The teen walked a long journey asking in the direction of the place she was told her mother could be living. On the way whether she asked everyone she met whether they could know the whereabouts of her mother. In what she described as a miracle, she asked a man who was her mother’s new husband.
“As I reached a business centre, I asked a man that I chose randomly. I told him my mother’s name and asked him whether she could know where she is. Surprisingly the man was my mother’s husband. She took me home where I met my mother who got shocked upon seeing me”
But what she thought was going to be the end of her stressful life experience turned out to be more traumatizing instead. Her new hosts got hostile as her mother’s husband openly said that she could not take care of someone else child. Mukandutiye left the family and joined an old woman who accepted her upon listening to her ordeal. At 14 years, Mukandutiye decided to go to Kigali to look for a job as a housemaid. Within two years into her life in Kigali she experienced the most traumatizing experience of her life.

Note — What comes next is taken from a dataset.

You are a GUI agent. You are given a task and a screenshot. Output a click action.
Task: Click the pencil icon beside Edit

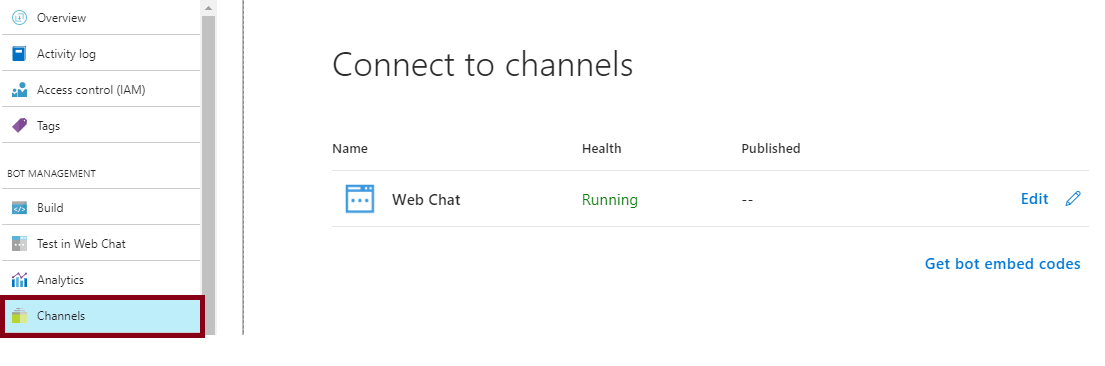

“One day, while my boss’s wife was at work, my boss unexpectedly asked me to stop washing the kitchen utensils and go make their bed. I had to obey him as he insisted. When I entered their bedroom, he followed me in and locked the door behind him. In that moment, my heart raced with fear and confusion. I was just a child—only 16 years old. He raped me. Afterward, he threatened me: “If you tell anyone, I will kill you.”
Months later, Mukandutiye realized that she was pregnant.
Campaigns aimed at tackling sexual abuse emphasize on the need to report cases as early as possible in order to allow for the collection of evidence. But due to ignorance and threat from her boss, Mukandutiye broke the silence about her ordeal months later.
“I reported the case to the Rwanda Investigation Bureau long after it had happened. But when the investigators went to the place where I had been assaulted, they asked about the man I had known only as Papa Zouzou. The people there claimed they didn’t know who he was.”
Mukandutiye delivered while back in her home village, where she struggled to live alongside her mother, who had returned to live as a single mother after a failed marriage. She is being supported by a local non-government organization that is striving to rebuild the life of single and teen mothers.
Tuyisenge Claudette, the coordinator of Inshuti Nyanshuti NGO said that sexual abuse is a serious issue but is hopeful that it will be dealt with as the government has put in place serious measures to deal with it.
“In the past when you reported a case of sexual abuse local authorities would tell you, please we have other serious priorities to focus on we cannot get enough time to deal with those girls who cannot take care of themselves. But today, when you report such a case it is given all due attention and in time. There remains an issue with some who do not report cases early enough to allow for proper investigation”
Mukandutiye hopes that the support that she is getting and the regained hope of life will help her through both physically and emotionally.
According to the Rwanda Demographic and Health Survey 2019-20 from the National Institute of Statistics of Rwanda and the Ministry of Health, 45 percent of women aged 15 to 49 have experienced physical or sexual violence: 23 percent have experienced only physical violence, 9 percent have experienced only sexual violence, and 14 percent have experienced both physical and sexual violence.
According to the same report the number of teen pregnancies increased from 17,337 in 2017 to 19,832 in 2020.